If your dating app said:
“Our AI says that you two will stay together as a couple with a 79.3% certainty.”
Would you wonder how they came up with that number?
Valentine’s Day and Artificial Intelligence
As Valentine’s day approaches, the topic of dating and with that, dating apps, creeps up in people’s minds. Some have used it, some have no interest, and some might be curious about using it. Irrespective of people’s opinions on dating apps, I find that an interesting topic here is that of the algorithms behind the scenes. The math, or lack of sometimes, behind the recommendations people see when interacting with these apps. As a data scientist, there are many things one has to look at when working with a dating app. In the past, I have had experience in social networking apps where the purpose was to recommend people that should connect with each other.

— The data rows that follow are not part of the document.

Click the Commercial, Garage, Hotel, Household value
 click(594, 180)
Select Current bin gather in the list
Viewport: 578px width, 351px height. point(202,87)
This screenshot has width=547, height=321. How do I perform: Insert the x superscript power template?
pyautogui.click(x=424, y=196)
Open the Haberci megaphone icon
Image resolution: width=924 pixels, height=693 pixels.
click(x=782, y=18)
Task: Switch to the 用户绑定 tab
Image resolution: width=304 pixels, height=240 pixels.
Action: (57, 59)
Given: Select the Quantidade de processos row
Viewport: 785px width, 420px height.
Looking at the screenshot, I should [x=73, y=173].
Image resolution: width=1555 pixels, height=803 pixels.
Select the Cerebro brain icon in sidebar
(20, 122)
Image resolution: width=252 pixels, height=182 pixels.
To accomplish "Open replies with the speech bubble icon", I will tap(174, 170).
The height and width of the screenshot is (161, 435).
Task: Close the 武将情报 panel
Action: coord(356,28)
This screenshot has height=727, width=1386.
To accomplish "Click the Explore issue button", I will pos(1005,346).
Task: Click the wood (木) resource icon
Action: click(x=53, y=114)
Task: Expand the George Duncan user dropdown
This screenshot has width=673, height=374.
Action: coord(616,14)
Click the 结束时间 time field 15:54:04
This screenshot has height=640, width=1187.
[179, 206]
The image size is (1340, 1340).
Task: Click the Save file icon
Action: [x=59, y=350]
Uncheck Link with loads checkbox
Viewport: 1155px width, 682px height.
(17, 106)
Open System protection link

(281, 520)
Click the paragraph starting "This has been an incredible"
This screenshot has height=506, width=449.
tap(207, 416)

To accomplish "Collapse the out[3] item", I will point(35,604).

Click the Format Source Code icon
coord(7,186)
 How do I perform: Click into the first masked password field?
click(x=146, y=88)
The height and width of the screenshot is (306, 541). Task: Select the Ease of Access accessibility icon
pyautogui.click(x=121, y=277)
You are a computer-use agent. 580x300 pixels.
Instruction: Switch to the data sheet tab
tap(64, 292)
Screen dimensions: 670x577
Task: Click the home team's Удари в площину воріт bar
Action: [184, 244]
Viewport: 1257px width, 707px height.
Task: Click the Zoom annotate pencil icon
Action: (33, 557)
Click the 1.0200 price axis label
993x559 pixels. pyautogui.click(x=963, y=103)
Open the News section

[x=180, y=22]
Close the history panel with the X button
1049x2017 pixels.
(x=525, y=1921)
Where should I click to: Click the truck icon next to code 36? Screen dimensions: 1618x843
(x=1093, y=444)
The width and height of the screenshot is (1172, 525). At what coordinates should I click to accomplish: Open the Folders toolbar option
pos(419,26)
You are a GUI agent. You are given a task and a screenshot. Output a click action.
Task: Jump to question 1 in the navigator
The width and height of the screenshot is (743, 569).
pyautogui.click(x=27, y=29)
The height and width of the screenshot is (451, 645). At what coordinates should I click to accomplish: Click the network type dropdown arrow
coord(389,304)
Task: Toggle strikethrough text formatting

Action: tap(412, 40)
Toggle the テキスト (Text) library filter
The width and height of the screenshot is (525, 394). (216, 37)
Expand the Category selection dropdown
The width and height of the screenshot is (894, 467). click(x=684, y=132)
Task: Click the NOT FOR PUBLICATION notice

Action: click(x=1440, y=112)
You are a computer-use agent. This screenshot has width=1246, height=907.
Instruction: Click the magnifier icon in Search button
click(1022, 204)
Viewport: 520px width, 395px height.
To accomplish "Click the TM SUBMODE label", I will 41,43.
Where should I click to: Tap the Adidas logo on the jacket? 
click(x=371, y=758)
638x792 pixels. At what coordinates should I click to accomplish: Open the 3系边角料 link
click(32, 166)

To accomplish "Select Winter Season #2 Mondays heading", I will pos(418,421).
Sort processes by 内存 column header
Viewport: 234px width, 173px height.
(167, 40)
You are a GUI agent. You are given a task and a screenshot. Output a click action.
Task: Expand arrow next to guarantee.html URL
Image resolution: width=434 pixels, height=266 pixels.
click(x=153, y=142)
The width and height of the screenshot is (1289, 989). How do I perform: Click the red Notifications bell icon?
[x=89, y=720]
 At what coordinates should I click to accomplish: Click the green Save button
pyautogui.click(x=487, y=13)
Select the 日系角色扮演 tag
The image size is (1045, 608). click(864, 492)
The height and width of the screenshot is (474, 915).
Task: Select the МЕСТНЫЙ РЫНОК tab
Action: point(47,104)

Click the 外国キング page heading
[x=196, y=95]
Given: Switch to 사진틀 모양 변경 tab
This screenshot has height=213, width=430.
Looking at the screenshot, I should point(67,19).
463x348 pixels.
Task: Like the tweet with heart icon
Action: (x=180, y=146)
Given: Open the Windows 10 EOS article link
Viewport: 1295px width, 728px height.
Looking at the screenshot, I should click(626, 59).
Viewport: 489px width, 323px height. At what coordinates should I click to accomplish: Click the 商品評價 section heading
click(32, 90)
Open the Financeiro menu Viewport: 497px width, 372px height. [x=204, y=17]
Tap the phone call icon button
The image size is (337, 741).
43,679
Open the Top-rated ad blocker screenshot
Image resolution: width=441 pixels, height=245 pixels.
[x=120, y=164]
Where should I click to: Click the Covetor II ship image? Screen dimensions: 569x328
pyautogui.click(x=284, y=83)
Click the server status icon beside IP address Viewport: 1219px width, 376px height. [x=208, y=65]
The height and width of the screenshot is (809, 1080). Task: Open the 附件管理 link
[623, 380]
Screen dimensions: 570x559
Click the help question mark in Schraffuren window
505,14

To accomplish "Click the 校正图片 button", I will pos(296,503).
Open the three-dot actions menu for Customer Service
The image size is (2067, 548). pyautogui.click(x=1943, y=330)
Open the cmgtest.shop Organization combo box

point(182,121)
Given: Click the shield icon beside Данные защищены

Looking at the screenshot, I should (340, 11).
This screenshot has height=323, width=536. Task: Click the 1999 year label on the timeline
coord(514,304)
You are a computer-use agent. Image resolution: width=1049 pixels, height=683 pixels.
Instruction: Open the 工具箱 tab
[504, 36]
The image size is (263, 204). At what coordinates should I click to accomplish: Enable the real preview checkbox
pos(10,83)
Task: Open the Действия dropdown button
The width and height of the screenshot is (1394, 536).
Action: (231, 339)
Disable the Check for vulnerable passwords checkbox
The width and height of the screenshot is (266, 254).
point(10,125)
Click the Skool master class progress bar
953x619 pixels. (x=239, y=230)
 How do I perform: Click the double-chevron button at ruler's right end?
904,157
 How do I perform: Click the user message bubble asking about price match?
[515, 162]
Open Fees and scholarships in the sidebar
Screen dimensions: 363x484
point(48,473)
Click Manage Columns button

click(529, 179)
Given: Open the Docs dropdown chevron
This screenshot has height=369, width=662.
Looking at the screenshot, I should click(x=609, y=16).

AI Matchmaking Scenario #1
The first and simplest way to approach the problem is to treat it like a simple optimization game. A data scientist can look and think about the product as a proposal from the software and a response from the user. The proposal being: “Would you like to connect with person X?” and the response is a yes or no from the user. When approached this way, things are very simple for a data scientist. They are just trying to suggest people that will elicit a yes response; this means they made a good suggestion.
Let’s look at that more closely. A data scientist can collect data of all previous suggestions the app has made and which people clicked yes or no to which suggestions. Then a data scientist will collect information about the people being shown and the ones clicking yes and no, and that information is what data scientists call features. This data set will now allow a model to be trained to predict the probability of someone clicking yes or no when a match is suggested. A data scientist would be happy to see that the model achieved high accuracy, however, that is not the end of the story. What the model probably learned is that super attractive people will usually receive a yes click. This is not necessarily what is best for a social or dating app.
AI Matchmaking Scenario #2
Let’s imagine a slightly different situation. Let’s imagine an app that recommends movies for you to watch. If that app is very good and most times it recommends movies people actually do follow the recommendation, that would be a successful app. Here is the big caveat in the differences between the two examples. With movies, the movie does not have to like you back. If you watch the movie and like it, that’s it; not so with people. Also, no movie will be sad if no one watches it, and lastly, no movie will get annoyed if it has 1 million requests to be watched. You can see how those three things would be problems for people in the dating app scenario? When working with a dating app, and building a machine learning model for it, you really need to understand the business. The understanding of what success means for your customers is infinitely more valuable in this case than knowing how to tune a neural network or the latest and greatest machine learning algorithm.
This example goes to show that equipping the right person with the right tools can lead to a big impact, creating a better business. In this case, the best person for the job is the domain expert, and the tools needed are data science and machine learning tools. This is all part of what I believe is the evolution of data science and the roles within. As the technology continues to advance and become more accessible, the involvement non-data scientists will have will grow, and the role of today’s data scientists will shift. I will be writing other articles on the topic soon.